Every line of the data below needs to be reproduced exactly.

Records for this exercise —
══════════════════════════════
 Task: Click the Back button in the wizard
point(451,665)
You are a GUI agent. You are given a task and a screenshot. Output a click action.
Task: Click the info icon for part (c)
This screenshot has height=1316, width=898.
══════════════════════════════
Reply —
 Task: Click the Back button in the wizard
point(451,665)
You are a GUI agent. You are given a task and a screenshot. Output a click action.
Task: Click the info icon for part (c)
This screenshot has height=1316, width=898.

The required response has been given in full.